(DATASET CONTENT)

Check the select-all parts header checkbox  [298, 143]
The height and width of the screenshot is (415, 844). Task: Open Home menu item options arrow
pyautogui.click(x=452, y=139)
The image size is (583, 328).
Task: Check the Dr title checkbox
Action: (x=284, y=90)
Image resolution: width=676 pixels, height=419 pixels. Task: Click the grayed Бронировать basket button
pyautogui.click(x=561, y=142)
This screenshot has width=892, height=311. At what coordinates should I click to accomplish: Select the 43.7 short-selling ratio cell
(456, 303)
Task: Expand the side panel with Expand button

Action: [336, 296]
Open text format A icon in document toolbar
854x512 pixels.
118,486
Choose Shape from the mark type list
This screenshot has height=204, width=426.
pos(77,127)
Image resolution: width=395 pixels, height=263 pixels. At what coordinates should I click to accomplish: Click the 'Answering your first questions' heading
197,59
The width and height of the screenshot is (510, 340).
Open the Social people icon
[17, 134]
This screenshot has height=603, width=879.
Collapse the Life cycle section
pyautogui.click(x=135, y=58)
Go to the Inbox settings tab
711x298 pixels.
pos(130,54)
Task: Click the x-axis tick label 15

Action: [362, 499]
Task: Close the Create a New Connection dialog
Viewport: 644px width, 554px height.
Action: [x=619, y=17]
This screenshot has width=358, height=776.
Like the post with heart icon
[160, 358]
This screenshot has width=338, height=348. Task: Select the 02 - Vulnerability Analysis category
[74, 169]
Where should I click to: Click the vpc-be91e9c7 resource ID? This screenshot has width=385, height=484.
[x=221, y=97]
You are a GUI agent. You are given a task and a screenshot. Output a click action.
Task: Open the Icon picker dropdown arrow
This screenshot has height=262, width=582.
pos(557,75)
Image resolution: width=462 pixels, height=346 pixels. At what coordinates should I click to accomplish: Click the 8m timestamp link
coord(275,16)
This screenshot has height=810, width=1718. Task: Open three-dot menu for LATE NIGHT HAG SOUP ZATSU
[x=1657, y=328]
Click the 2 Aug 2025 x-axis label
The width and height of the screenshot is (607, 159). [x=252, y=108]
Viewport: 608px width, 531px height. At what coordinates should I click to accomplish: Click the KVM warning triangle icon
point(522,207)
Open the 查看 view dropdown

(End DATASET CONTENT)

» **PROBLEM DESCRIPTION**
Only lines with the word "dropdown" are wanted; pull each of them from the records.

» **RESPONSE**
Task: Open the Icon picker dropdown arrow
Open the 查看 view dropdown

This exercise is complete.